Слабость левого фланга политического спектра в кризисных условиях вызовет неизбежный рост правого радикализма. Подобные примеры мы можем наблюдать уже сегодня в Москве, где команда Собянина, казавшаяся многим на фоне других властных группировок умеренно либеральной альтернативой, при первой же возможности вводит максимальные ограничения и контроль за населением с использованием новейших технологий. При реализации худшего сценария развития событий левый и либеральный фланг могут исчезнуть, а политическая жизнь в стране превратиться борьбу светских националистов и религиозных фундаменталистов. Поэтому перед левым движением в России в 2020-е годы будет стоять задача выживания.
Хочется надеяться, что наихудшие варианты развития событий будут преодолены.
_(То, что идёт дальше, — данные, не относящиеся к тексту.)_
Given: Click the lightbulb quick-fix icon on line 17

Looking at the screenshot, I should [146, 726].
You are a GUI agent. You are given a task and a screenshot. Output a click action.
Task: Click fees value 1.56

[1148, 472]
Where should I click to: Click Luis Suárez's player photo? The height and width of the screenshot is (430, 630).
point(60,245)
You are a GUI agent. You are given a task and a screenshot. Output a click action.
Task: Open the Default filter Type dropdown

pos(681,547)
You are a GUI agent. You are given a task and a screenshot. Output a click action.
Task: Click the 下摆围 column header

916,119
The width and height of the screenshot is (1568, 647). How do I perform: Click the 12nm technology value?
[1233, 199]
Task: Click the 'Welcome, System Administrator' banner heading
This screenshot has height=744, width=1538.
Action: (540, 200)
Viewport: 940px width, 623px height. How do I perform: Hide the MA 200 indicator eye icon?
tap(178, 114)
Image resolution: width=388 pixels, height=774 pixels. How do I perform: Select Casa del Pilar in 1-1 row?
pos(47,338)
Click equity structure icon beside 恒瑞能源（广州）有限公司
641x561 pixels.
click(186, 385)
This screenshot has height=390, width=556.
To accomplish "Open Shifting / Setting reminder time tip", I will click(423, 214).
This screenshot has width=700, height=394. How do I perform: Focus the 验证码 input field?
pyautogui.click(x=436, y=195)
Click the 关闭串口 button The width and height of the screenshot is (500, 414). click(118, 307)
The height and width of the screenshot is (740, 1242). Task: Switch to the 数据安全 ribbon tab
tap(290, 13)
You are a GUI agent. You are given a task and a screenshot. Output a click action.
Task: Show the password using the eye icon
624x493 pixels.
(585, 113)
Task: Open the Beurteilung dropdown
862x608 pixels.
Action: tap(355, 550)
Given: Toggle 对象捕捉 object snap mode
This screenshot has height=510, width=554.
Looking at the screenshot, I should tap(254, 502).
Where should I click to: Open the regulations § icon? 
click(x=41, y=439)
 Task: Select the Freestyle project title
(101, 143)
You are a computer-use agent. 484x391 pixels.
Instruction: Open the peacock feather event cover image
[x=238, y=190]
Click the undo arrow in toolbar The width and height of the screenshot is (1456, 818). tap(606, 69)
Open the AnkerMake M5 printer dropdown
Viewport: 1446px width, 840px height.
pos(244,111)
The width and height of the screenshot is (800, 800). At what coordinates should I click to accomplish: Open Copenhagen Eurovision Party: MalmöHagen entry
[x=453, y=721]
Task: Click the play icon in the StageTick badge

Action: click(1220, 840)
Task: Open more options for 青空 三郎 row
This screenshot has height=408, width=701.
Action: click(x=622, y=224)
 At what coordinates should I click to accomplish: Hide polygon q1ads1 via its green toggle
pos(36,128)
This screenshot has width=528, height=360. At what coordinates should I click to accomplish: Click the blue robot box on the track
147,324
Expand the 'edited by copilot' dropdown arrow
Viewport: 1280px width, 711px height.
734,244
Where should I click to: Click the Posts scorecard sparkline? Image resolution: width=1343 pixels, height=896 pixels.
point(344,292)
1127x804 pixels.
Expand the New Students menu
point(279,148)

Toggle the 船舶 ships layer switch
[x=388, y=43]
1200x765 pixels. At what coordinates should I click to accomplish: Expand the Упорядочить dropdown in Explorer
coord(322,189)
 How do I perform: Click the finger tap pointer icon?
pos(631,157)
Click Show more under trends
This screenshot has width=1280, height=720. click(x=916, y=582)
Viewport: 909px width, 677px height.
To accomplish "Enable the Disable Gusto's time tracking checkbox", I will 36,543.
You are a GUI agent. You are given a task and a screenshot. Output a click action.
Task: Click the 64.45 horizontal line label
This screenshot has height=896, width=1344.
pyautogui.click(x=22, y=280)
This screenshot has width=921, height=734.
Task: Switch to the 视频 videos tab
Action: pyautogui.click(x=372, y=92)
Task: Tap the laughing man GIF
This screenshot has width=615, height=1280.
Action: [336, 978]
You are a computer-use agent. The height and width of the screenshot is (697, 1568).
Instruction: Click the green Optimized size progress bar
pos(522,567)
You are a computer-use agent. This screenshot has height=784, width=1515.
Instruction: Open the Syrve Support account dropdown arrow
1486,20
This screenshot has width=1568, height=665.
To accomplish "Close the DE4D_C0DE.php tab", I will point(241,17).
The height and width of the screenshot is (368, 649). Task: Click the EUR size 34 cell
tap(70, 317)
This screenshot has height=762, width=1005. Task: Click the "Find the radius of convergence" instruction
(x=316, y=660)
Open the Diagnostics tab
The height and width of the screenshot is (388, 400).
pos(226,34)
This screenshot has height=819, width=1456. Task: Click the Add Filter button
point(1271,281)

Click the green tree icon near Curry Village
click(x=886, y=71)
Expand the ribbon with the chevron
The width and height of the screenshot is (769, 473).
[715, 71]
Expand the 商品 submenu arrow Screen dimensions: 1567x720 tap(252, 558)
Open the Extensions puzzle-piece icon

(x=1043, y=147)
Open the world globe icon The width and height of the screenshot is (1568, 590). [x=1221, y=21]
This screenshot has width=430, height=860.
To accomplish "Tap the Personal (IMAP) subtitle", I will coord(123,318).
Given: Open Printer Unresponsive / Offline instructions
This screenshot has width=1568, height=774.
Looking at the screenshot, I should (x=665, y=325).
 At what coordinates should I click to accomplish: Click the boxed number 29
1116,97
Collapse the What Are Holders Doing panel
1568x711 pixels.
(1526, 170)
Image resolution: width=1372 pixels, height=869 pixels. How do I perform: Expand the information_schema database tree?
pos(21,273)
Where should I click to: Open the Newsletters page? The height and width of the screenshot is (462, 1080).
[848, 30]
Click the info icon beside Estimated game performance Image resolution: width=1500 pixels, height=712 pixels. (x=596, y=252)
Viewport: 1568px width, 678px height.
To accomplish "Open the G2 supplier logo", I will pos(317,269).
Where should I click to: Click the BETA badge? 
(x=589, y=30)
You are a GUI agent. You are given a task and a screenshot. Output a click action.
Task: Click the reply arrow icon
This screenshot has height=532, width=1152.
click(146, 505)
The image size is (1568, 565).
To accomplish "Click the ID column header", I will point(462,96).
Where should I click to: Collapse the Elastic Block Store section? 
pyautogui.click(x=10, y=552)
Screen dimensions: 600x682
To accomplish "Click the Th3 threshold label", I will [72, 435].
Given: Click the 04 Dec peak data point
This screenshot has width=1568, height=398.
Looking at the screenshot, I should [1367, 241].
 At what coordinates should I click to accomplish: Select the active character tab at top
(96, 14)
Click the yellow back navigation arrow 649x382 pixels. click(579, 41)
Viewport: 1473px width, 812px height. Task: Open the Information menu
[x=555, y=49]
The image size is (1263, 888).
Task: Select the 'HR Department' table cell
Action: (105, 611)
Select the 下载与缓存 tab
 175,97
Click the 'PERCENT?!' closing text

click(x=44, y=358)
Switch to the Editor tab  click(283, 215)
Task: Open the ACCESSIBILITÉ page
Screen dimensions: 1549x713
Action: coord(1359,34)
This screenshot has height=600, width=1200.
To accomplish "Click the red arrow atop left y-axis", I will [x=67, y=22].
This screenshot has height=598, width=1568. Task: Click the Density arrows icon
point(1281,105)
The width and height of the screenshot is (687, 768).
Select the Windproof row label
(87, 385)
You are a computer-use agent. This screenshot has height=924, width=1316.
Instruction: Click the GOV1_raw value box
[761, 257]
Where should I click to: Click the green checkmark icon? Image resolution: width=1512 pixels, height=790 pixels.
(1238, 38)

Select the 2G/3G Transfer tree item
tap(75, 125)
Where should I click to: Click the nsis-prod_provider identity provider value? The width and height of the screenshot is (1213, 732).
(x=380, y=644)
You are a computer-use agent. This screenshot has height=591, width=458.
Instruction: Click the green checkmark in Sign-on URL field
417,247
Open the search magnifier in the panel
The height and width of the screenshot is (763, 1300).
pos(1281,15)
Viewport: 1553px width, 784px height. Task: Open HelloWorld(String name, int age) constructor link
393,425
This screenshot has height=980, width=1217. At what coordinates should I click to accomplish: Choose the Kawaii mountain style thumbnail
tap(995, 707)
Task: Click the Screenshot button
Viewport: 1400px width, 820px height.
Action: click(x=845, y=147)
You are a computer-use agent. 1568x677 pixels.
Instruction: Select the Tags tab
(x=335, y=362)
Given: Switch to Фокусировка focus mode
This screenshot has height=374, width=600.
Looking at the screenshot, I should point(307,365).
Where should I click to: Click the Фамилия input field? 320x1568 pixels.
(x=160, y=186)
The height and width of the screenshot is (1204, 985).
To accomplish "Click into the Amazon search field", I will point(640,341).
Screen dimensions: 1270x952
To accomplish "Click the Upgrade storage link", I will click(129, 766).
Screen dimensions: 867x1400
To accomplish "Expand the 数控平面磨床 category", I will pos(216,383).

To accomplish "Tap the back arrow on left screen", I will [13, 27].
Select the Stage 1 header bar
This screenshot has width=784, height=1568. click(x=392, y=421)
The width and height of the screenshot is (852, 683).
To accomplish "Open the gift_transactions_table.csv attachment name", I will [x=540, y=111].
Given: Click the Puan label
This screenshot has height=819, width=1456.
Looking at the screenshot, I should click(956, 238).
Экономический блок правительства сейчас возглавляет, что большая редкость, действительно один из лучших экономистов в стране — Андрей Белоусов. Свой опыт прогнозирования и моделирования он приобрел еще в знаменитом Центральном экономико-математическом институте АН СССР. Поэтому сложность и серьезность предстоящего кризиса правительством осознается и, скорее всего, решительные антикризисные меры будут приняты быстрее, чем при иных обстоятельствах. Тем более с учетом последнего назначения Белоусова на должность и.о. премьера. Но нужно понимать, что при реализации этих мер кроме объективной трудности сложившейся ситуации ему придется преодолевать и косность нашего бюрократического аппарата, и традиционное нежелание финансистов, — Минфина и ЦБ, — делиться резервами с реальным сектором экономики, и не менее традиционное стремление широкого круга приближенных к власти сделать всё возможное, чтобы в кризис сначала решили их проблемы, а уже потом занялись всей страной.